Le sonorità acustiche della chitarra di Carmelo Pipitone e del violoncello elettrico di Mattia Boschi, hanno creato quel tocco di morbidezza necessario per le incursioni rock della batteria di Ivan Paolini e della tastiera di Paolo Pischedda.
I Marta sui Tubi riescono, non solo a riprodurre fedelmente gli arrangiamenti contenuti nei loro album, ma anche ad arricchirli con inedite e coinvolgenti chiavi di lettura. La scaletta è di quelle che tengono il ritmo, lente ballate si alternano a brani potenti, il pubblico prova a resistere, docile, tra le poltroncine ma sul finale è naturale lasciarsi andare alla forte empatia che il gruppo instaura con gli spettatori.
L’immediatezza dei testi dei Marta sui tubi, trova facile riscontro soprattutto in una generazione che, seppur distratta dai vizi e lazzi, alla fine si concentra sulle cose che contano davvero.
Ecco perché La spesa, L’abbandono, Cristiana, Tre, Dispari, La polvere sui maiali, L’unica cosa,riescono ad insediarsi nelle pieghe dell’animo.
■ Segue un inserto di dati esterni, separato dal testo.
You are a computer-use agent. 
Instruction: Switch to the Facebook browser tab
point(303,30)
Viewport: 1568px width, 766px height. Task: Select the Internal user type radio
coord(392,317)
La verve di Giovanni Gulino tocca l’apice nella sua teatrale interpretazione canora: i testi paiono quasi degli scioglilingua, i ritornelli sono sempre carichi di pathos e non è raro fermarsi ad ammirare, attoniti, la sua padronanza scenica.
Tra i picchi emotivi della serata, l’omaggio a Lucio Dalla con Cromatica e le deliziose note de La Ladra.
Non rimane, quindi, che fare un plauso ai Marta sui Tubi, particolarmente ispirati ed ispiranti; loro si che hanno capito come “trasformare i giorni che respiriamo in semi”.